Twelve hours later, I’m having fun (maybe because of Zelda).
17. December 17th-25th, 2011: Oakland, California and Indianapolis, Indiana
I wheel my suitcase past the neighbor’s window. I live in a converted warehouse. The living-room windows are twenty feet tall. His curtain is parted. He’s got Call of Duty: Modern Warfare 3 on a seventy-inch LED HDTV and an enormous glass bong in his lap. He’s a professional computer programmer. I roll my suitcase past the building manager’s window: her kids are playing with an iPad, and the dog is yapping. Her husband is sweeping the deck; he gives me a little wave.
Now it’s Christmas in my parents’ house in Indianapolis, Indiana. My mother has covered the sofa with white sheets: my brother’s eldest daughter is allergic to cat hair. My little brother explains to his wife that their five-month-old son definitely enjoys watching football, because his arm moved following an act of Tebow.
“Is that an iPhone 4S?” my big brother’s wife asks me.
“No; it’s just an iPhone 4.”
“I’ve got a 4S,” she says. “Is that a MacBook Air?”
“What’s the processor in that?”
“It’s an i5.”
“I’ve got a MacBook Pro,” she says.
“Do you have this app?”
She shows me an app.
“No, I don’t think I do.”
“You should get it.”
“Mom, you’ve got to watch the kids play this thing,” my brother says to my mom. “They go nuts.”
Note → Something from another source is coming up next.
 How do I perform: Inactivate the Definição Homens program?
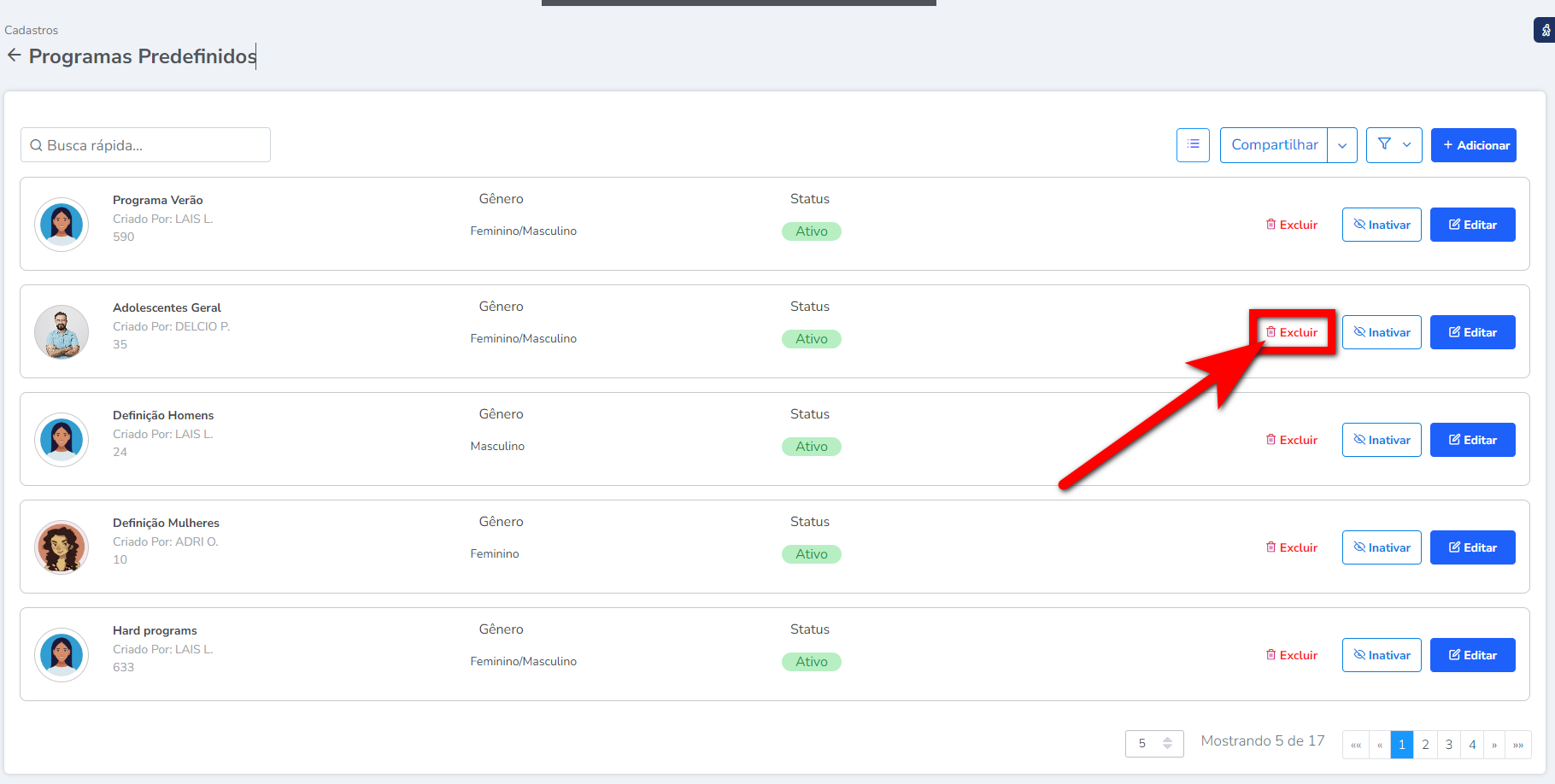tap(1382, 440)

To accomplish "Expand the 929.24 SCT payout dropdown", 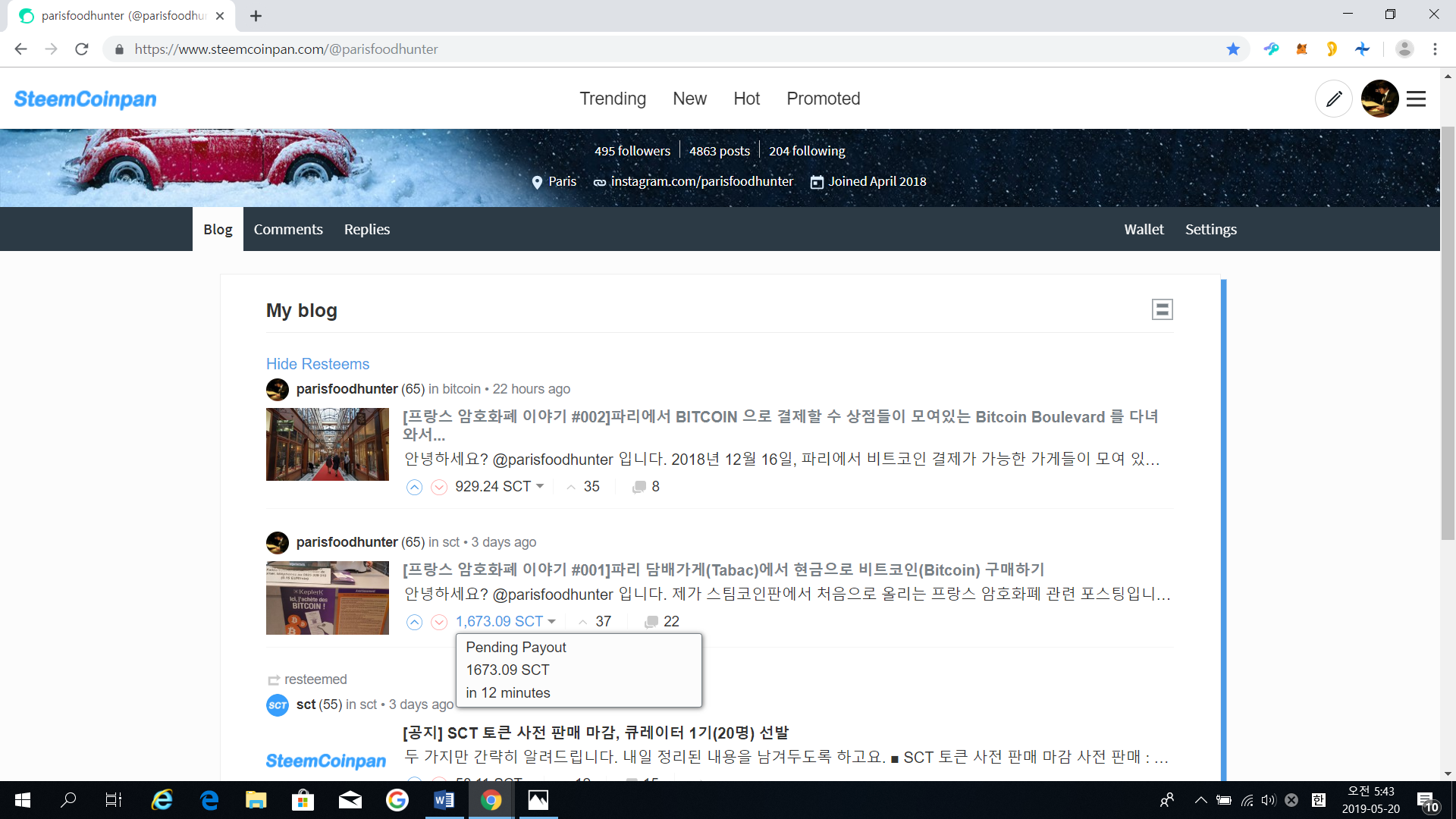I will [540, 486].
“We got the girls a Wii,” my brother’s wife says to me. “It was ninety-nine dollars.”
My brother puts on Just Dance Kids. The music selection is horrible. Every song is the sort of song you could loop in a room if you wanted a prisoner to kill himself. Since it’s the “kids’” version, a chorus of pre-schoolers replaces the original vocal track.
My dad is sipping a beer. My dad is sixty-one. He spent thirty years of his life in the US Army.
“Look at this,” he mutters.
The girls are jumping and shrieking. One of them has a score of zero. Her Wii Remote must be broken. They don’t care.
“Be careful you don’t put that remote through my TV!” my dad says, in that grandfatherly sort of joking way.
My dad looks at me. “You know about these video games,” he says. “How does this work? They don’t even have to be jumping around, do they?”
“Nah,” I say. “The controller is pretty simple.”
When the kids are bored and eating pumpkin pie, my dad gives it a shot. He does the wrist strap. he grips the rubber-covered remote. “What . . . what the hell–” he says. “How do I — I’m gonna strangle myself with this damn thing.” He looks at the thing he’s attached to himself. “This looks like something you’d use to tie down Hannibal Lecter.”
Sitting in his armchair against one wall, he makes do with tiny gestures. He performs perfectly on “Who Let The Dogs Out”.
Next, they’re playing Wii Sports. There’s a Mii of my dad on there already. My dad has never played it before. He holds the Wii Remote like a bowling ball, and lets it go with grace. He picks up a couple of pins. My brother’s five-year-old fastens the remote strap and whips her entire body at the screen. She scores a strike.
“That’s not even like bowling at all,” my dad says. He gives the Wii Remote a good right hook in the direction of the television. He gets a strike.
Now he’s sitting in his chair.
“You know what was neat?” my dad says. “Asteroids. Asteroids was neat as heck.”
“Yes!” I say. I stand up. I point at him. Then I point at my brother’s seven-year-old daughter. Then I point at my dad again. “Yes! Yes, it was!”